Work task: Below are some entries. Copy each line in them that holds "agent".

*** Source information Section Begins ***

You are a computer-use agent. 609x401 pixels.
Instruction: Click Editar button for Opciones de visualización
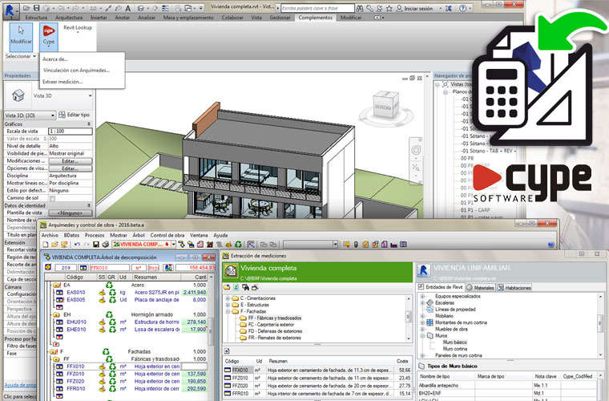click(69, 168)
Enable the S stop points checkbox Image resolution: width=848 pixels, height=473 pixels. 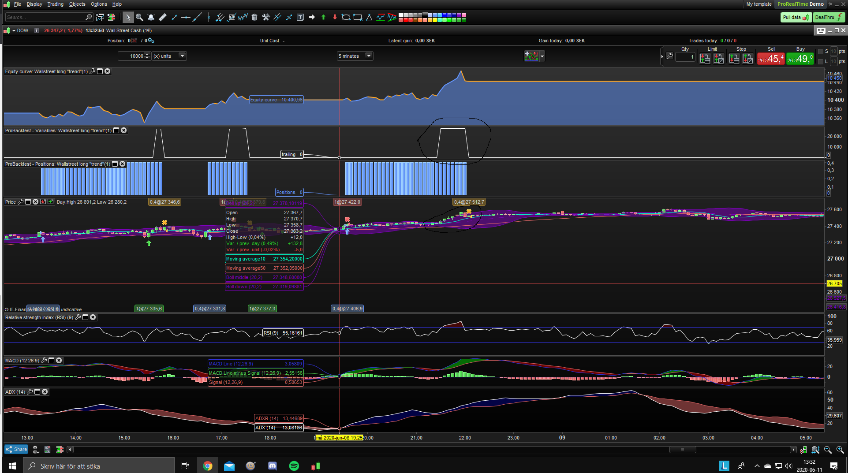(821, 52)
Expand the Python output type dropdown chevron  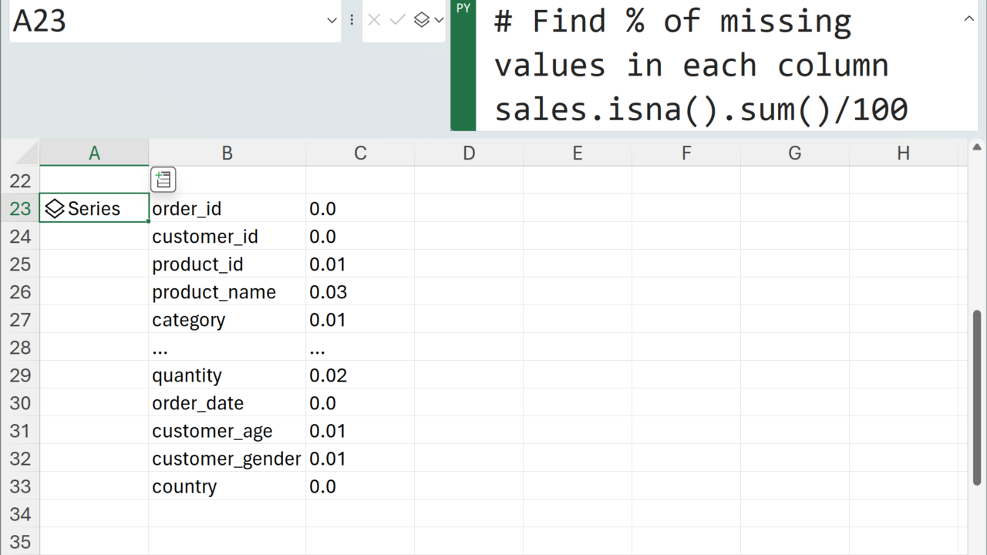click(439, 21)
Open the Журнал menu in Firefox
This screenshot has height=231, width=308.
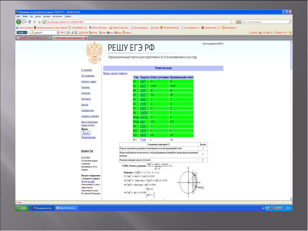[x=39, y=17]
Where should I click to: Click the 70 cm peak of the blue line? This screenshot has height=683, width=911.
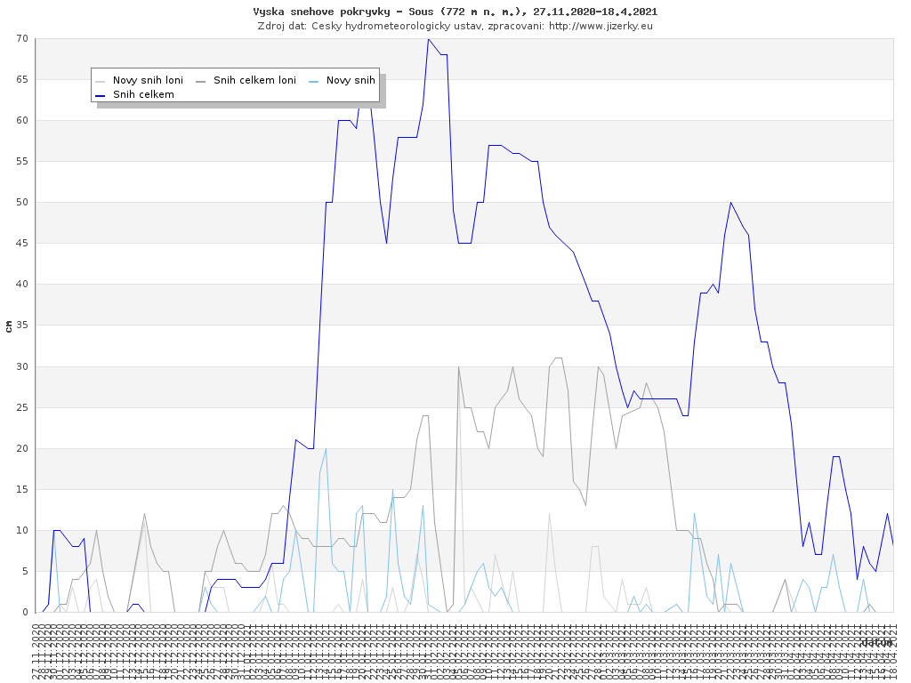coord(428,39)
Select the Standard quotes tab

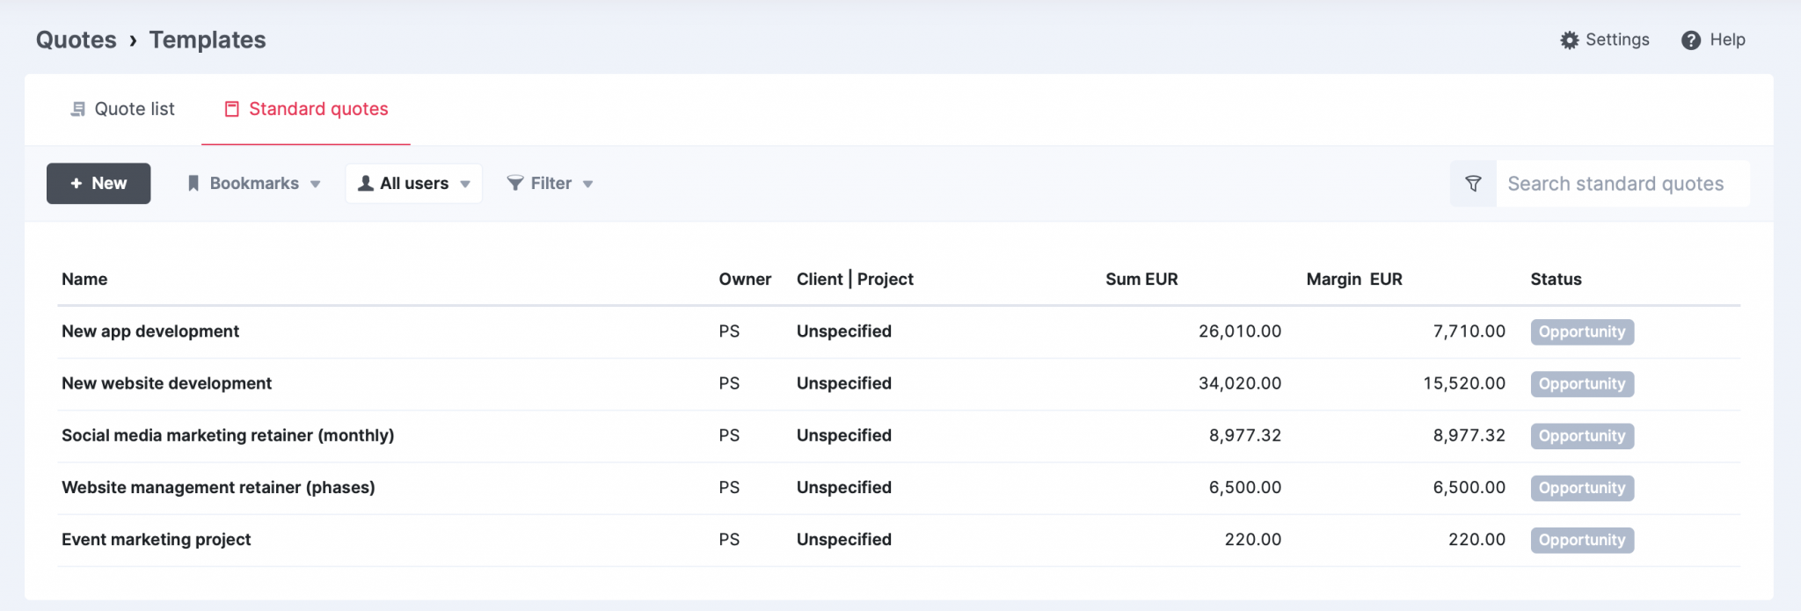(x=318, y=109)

*** Source information Section Ends ***
*** Source information Section Begins ***

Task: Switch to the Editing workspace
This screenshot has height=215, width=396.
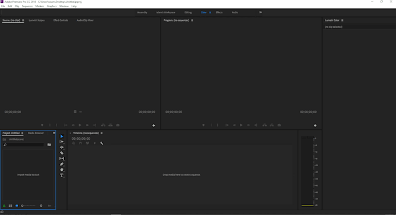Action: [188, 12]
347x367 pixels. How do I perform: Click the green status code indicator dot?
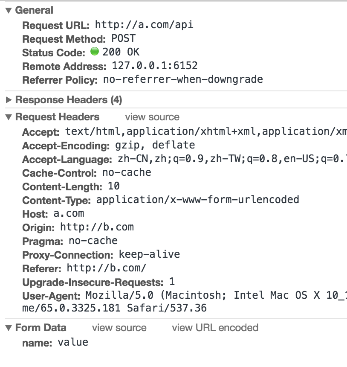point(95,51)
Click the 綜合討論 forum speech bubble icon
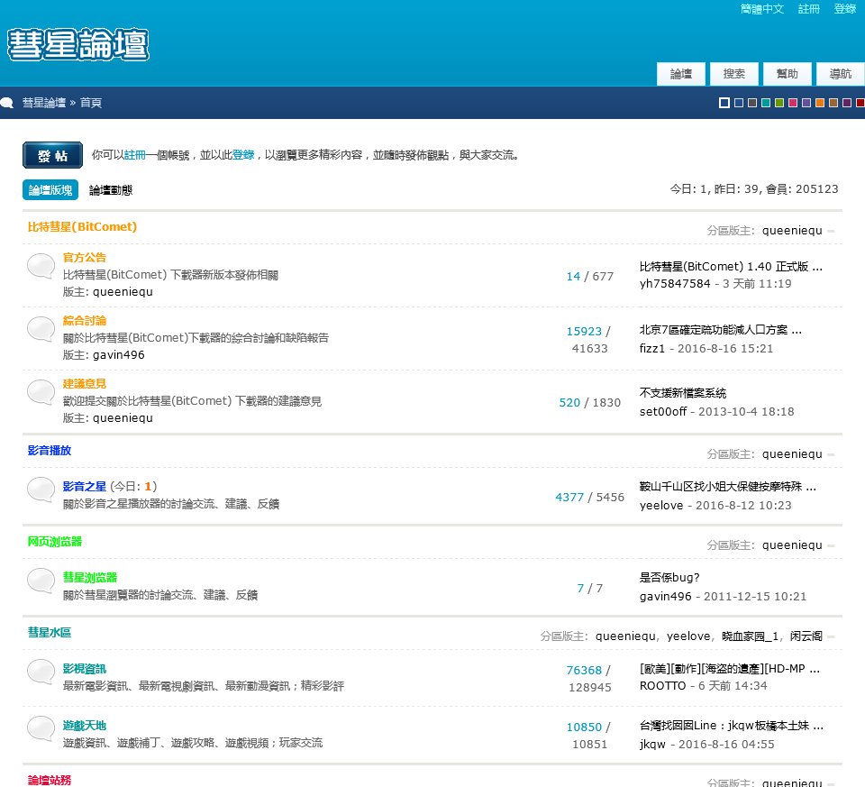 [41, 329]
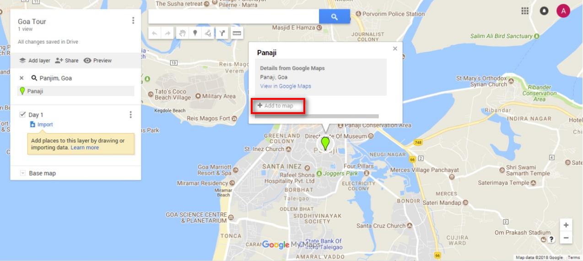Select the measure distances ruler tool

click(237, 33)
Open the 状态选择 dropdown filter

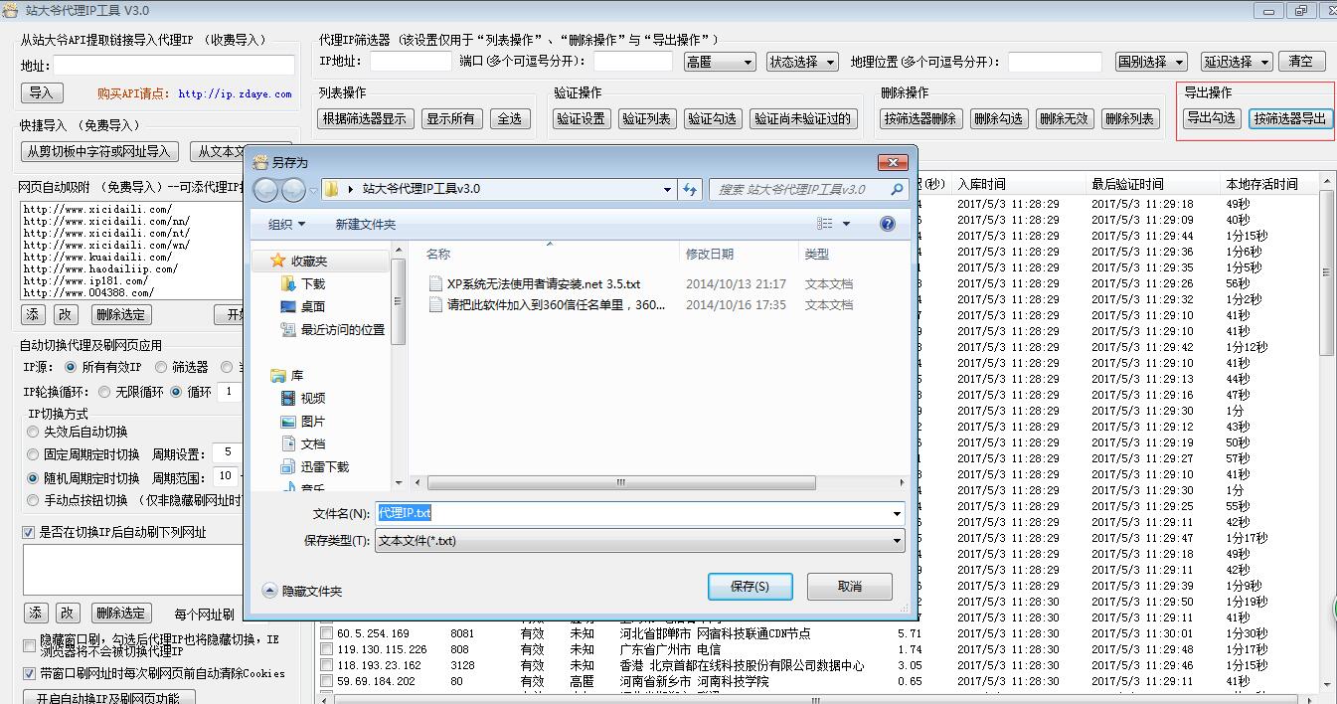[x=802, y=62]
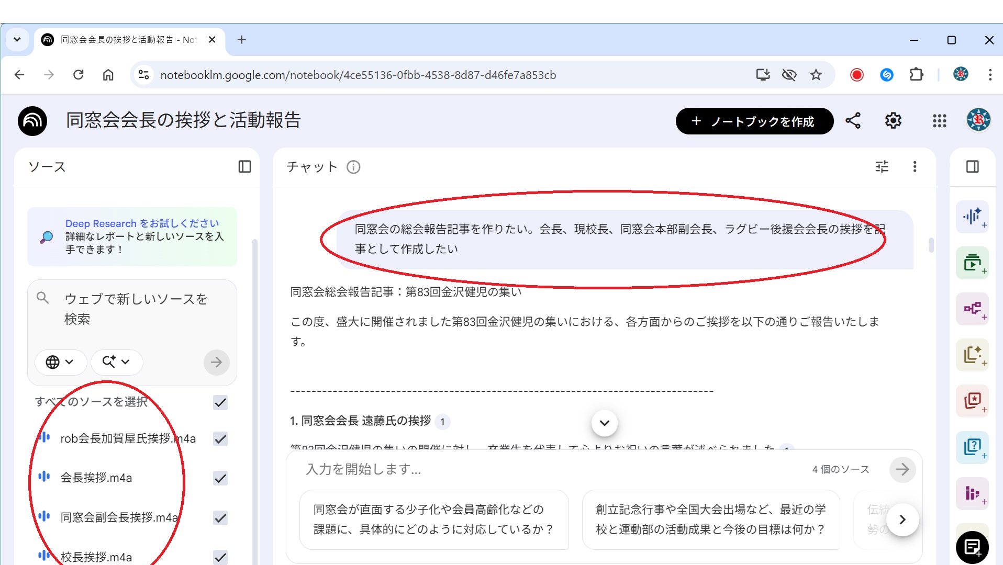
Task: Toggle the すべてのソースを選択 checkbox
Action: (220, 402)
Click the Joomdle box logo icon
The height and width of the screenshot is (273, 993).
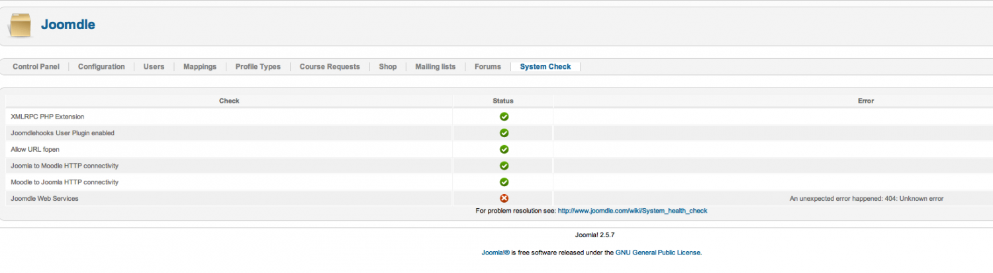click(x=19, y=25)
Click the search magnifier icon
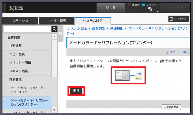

*** Source information Section Ends ***
*** Source information Section Begins ***

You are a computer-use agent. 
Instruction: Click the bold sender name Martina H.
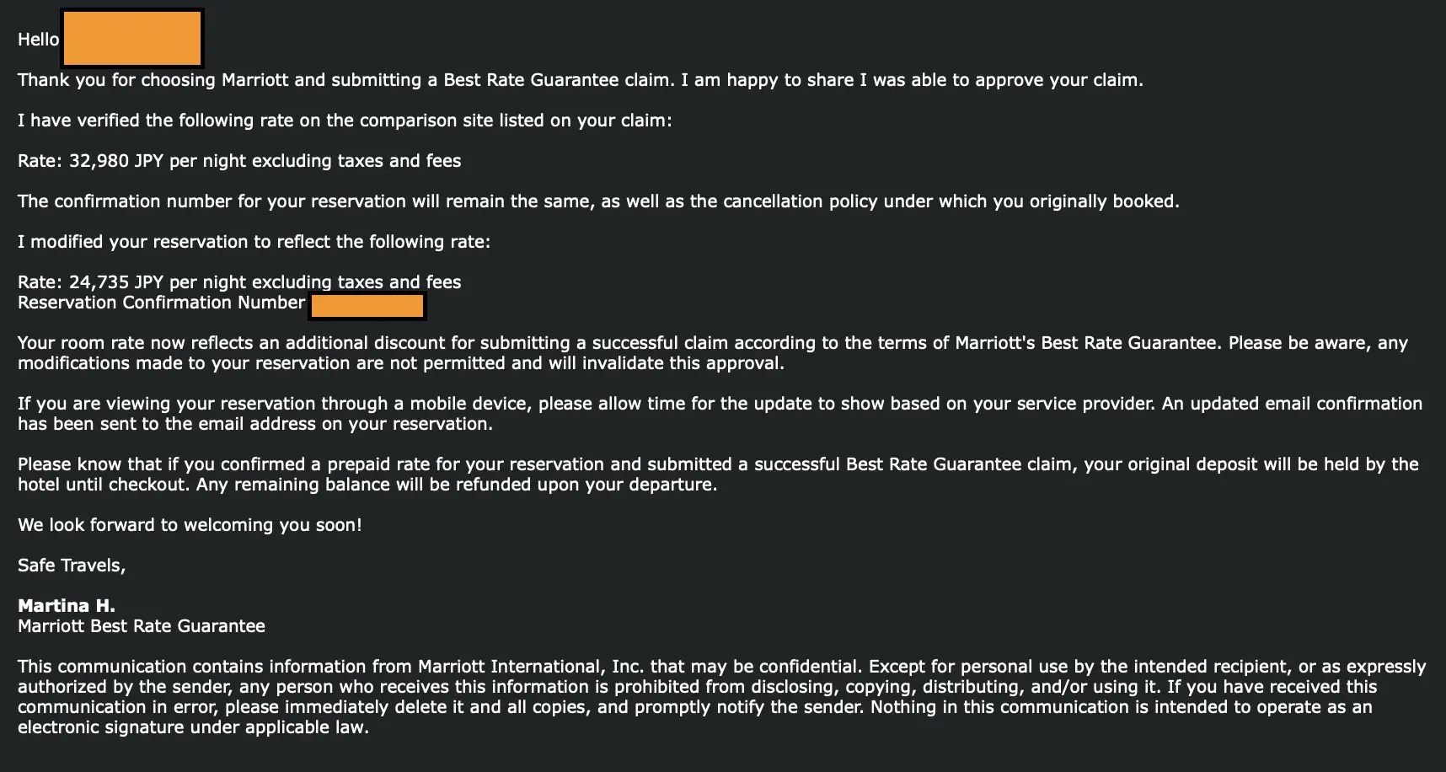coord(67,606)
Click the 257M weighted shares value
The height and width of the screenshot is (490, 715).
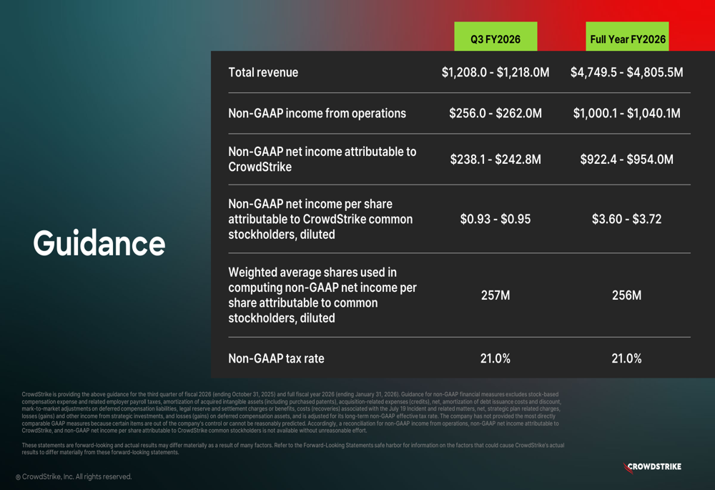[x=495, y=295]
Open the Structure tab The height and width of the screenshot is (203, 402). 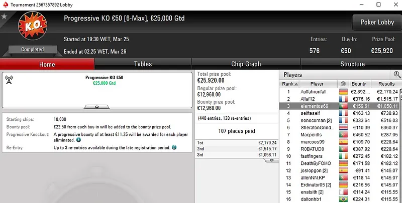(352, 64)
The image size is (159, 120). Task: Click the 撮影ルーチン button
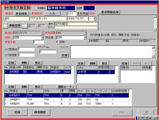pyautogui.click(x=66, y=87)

*** Source information Section Ends ***

Response to this task:
You are a computer-use agent. 609x401 pixels.
You are a computer-use agent. 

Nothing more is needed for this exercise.